Material for this task ▸
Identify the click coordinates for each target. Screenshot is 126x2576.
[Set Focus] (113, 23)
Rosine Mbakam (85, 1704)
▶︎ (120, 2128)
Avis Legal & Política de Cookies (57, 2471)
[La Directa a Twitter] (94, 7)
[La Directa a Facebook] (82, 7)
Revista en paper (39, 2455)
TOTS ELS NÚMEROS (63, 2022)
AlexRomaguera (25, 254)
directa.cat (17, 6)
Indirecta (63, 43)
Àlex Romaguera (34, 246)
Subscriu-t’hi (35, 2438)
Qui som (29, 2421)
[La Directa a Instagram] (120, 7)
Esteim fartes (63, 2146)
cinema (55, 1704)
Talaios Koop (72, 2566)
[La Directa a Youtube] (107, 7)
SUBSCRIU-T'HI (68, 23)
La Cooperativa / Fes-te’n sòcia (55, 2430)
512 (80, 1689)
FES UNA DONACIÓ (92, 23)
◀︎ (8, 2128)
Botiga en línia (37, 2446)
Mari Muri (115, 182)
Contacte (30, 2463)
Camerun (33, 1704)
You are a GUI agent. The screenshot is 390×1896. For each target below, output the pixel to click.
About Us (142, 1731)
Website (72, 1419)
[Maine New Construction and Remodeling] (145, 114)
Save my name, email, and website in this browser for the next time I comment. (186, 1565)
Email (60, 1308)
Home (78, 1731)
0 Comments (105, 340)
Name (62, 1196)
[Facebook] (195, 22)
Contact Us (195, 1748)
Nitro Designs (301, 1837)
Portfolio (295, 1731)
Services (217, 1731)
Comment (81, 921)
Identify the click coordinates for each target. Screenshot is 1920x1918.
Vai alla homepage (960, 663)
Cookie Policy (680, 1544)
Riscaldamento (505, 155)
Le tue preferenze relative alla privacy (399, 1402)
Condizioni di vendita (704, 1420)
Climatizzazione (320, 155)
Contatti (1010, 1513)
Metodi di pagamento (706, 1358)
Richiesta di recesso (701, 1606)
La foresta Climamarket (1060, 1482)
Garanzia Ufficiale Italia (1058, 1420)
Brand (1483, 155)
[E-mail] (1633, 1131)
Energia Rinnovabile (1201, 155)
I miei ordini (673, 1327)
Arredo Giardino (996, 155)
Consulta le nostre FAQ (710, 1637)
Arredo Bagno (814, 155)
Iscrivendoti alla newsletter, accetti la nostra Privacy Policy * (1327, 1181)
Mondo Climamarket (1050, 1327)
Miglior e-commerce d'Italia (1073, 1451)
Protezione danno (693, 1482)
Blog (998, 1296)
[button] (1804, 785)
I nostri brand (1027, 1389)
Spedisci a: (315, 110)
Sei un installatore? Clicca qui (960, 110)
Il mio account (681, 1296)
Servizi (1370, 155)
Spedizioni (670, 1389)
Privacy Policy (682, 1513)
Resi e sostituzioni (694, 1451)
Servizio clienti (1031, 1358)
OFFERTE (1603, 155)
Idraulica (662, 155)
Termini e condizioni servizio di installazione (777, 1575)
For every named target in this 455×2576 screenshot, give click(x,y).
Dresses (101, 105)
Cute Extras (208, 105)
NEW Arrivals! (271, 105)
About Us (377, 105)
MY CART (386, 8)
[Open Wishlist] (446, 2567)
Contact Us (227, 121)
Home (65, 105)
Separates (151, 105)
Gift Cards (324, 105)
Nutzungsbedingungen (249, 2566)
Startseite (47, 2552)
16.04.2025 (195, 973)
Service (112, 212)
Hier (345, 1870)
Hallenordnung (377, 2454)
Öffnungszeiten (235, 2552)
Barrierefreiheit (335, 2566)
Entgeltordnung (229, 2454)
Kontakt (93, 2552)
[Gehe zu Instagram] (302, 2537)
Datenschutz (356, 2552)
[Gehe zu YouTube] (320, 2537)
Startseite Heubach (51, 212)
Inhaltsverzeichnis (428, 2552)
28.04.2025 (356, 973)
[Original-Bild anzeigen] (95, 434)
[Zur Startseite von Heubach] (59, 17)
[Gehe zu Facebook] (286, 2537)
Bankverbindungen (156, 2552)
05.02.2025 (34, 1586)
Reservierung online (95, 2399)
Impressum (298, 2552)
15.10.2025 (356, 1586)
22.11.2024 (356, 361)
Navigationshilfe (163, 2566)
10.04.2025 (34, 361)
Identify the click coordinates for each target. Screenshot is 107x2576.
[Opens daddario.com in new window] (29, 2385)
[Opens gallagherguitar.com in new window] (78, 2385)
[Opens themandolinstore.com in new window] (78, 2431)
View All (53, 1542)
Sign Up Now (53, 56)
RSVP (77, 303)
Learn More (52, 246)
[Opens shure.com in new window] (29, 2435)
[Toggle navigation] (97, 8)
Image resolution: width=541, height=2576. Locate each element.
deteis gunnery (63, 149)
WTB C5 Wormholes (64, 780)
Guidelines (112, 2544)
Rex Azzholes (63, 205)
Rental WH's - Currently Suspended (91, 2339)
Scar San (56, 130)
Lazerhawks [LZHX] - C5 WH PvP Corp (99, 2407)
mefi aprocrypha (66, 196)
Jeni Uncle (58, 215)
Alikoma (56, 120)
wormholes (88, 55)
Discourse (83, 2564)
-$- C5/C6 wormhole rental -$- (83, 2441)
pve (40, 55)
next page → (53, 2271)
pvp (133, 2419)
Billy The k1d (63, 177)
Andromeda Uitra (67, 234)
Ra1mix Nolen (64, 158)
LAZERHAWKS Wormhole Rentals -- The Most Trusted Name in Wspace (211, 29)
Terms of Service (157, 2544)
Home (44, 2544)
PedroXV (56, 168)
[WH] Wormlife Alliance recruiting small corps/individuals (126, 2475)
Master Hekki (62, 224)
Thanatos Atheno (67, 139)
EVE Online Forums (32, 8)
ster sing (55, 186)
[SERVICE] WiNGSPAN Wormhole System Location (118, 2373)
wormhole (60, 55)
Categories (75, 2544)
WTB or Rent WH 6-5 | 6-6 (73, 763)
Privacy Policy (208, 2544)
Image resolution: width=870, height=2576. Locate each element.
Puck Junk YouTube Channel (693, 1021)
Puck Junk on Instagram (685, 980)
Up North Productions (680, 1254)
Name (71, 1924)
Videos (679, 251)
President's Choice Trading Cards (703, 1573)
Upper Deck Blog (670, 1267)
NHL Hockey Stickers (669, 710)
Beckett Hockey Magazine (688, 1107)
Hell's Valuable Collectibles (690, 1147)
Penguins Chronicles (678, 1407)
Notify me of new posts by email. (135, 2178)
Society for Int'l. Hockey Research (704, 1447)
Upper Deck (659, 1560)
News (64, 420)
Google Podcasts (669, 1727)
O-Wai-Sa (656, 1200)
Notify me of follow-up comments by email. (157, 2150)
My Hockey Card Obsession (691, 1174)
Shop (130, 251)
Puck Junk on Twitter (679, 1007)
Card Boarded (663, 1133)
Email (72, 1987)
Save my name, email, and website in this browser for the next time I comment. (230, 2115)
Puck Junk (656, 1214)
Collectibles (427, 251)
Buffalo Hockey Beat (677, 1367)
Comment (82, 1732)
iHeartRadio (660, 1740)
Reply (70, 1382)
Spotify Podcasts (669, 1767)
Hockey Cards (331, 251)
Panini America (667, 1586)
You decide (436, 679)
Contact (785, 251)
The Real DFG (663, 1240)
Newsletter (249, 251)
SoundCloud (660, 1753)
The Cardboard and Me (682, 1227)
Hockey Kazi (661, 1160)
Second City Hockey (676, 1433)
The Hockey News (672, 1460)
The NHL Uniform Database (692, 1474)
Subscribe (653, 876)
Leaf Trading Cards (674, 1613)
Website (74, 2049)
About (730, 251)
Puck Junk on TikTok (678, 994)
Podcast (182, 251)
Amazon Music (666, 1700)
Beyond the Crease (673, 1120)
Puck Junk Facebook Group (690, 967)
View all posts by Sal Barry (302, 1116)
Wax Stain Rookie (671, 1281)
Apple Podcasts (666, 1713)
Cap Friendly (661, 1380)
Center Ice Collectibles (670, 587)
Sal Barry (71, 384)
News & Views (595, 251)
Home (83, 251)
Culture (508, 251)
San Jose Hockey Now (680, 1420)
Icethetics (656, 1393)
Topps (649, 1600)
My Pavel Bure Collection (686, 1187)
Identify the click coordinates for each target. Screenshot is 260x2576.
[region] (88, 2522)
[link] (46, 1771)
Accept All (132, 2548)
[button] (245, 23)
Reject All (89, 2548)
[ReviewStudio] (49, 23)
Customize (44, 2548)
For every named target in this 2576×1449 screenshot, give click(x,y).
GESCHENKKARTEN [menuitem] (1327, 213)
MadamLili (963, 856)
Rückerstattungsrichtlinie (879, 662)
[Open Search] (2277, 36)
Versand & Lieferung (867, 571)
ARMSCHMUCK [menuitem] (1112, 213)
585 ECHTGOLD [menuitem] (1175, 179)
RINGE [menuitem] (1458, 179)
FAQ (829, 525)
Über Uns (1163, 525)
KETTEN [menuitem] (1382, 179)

What is expected ▸
Using the data above, transcribe the lines that run from the line with "Hier (345, 1870)" to the line with "Startseite Heubach (51, 212)", both ends kept, and output nothing else.

Solution to this exercise ▸
Hier (345, 1870)
Hallenordnung (377, 2454)
Öffnungszeiten (235, 2552)
Barrierefreiheit (335, 2566)
Entgeltordnung (229, 2454)
Kontakt (93, 2552)
[Gehe zu Instagram] (302, 2537)
Datenschutz (356, 2552)
[Gehe zu YouTube] (320, 2537)
Startseite Heubach (51, 212)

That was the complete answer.